Wednesday, August 22, 2012

As promised yesterday, here is another interview with JB, about Snow White and the Seven Dwarfs: The Art and Creation of Walt Disney's Classic Animated Film. Enjoy!


DG: Are there a lot of visual documents in the catalog which do not appear in the “main book”?
            JBK: Yes, because that is the main function of the catalog: to serve as a guide to our comprehensive Snow White exhibition at the Walt Disney Family Museum. I’m proud of the illustrations in The Fairest One of All, and there are a lot of them, but their purpose really is to illustrate the text. The catalog is the other way around: it’s organized around the images, and then the images are supplemented by the text.

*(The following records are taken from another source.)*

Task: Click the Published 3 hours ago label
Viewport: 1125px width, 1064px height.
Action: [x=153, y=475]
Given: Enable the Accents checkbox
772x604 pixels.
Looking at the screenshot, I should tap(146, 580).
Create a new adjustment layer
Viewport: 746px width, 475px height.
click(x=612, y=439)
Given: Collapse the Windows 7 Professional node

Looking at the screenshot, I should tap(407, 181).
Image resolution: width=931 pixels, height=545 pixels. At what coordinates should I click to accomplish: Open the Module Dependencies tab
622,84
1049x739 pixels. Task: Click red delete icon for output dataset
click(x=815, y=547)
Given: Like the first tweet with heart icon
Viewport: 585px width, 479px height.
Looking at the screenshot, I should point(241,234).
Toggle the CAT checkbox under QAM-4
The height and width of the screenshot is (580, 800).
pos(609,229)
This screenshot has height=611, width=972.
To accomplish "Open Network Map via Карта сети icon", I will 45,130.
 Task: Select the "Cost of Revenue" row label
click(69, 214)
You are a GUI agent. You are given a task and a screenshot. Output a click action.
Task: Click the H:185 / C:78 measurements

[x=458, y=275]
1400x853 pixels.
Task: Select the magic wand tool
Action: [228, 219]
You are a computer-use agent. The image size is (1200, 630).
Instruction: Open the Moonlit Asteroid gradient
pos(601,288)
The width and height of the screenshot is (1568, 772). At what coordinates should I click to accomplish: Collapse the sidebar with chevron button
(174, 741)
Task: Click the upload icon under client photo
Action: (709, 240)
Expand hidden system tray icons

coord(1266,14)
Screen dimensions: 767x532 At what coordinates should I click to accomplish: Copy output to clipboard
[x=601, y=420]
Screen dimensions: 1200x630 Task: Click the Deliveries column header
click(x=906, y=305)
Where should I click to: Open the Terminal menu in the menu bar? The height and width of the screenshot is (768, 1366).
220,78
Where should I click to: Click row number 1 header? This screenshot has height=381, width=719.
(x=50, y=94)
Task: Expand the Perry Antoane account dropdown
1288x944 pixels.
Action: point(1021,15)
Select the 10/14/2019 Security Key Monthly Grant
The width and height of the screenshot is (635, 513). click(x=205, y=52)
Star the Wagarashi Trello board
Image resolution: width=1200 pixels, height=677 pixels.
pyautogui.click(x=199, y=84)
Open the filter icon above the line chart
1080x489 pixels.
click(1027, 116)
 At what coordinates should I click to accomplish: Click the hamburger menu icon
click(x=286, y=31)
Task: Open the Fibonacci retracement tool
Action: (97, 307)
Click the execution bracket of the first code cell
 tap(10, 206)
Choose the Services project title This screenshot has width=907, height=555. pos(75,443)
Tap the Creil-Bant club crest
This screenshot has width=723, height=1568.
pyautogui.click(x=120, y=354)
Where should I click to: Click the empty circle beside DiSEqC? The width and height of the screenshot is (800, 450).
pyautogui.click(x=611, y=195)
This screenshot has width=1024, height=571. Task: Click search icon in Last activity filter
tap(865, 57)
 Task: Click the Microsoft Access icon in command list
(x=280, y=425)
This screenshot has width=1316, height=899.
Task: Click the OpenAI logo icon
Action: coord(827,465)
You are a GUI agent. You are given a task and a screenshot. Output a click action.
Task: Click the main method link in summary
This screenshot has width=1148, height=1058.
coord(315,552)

DG: What will be the main surprises for Disney enthusiasts?
            JBK: Mainly, I think, just the tremendous variety and beauty of the artwork generated during production of the film. We’ve all seen a fair sampling of Snow White production art, reproduced in various books and articles, but the visual riches of this film aren’t exhausted yet—not by a long stretch. This exhibition encompasses an amazing wealth of production art, from concept art and model sheets through story sketches, layout drawings, background paintings, and cleanup animation drawings as well as the finished cel setups seen in the film. The art is drawn from the collections of both the Walt Disney Family Foundation and the Walt Disney Animation Research Library, and includes dozens of pieces that I don’t think have been seen before. For anyone who is able to come to the Museum in person while the exhibition is running, I highly recommend it! But the catalog is designed to reflect all that, and it’s a feast for the eyes in its own right.

DG: Why release two books about Snow White at the same time?
           JBK: It wasn’t originally planned that way. When we decided to do The Fairest One of All, it was just because it needed to be done, and we weren’t thinking in terms of the timing. But then it turned out that the publishing timetable coincided neatly with the 75th anniversary of the film, and that led to the idea of a special Museum exhibition to mark the occasion, and that led to the idea of a separate book that would serve as a catalog for the exhibition. And the next thing we knew, we had two Snow White books in the works at the same time.

DG: What are the main chapters in that second book?
            JBK: There are twelve chapters altogether. The first chapter introduces the early stages of Snow White story development in the mid-1930s and illustrates the production process the studio used at that time; the last chapter is about the success of the finished film and the recognition it received around the world. The other ten chapters, in between, follow the design logic of the exhibition, which in turn follows the continuity of the film itself. In effect, you walk through Snow White’s story, from beginning to end, by way of this extraordinary collection of art that brought it to life on the screen.

DG: Are there some pieces of information in the second book, which do not appear in the first one?
            JBK: Yes, actually there are. The basic historical account of the film doesn’t have the depth or detail of that in The Fairest One of All, but I’m proud to say the exhibition includes a number of drawings and paintings that were used for highly specialized effects in making the film. And for each of those pieces we were able to put in little explanatory paragraphs to demonstrate how they were used in production. So the end result, in this book, is that we have kind of a general overview of the film’s history (I call it “Snow White lite”), punctuated with individual closeups of these fascinating little details. I’m really happy that we were able to give these two books separate identities, with exclusive features and qualities of their own.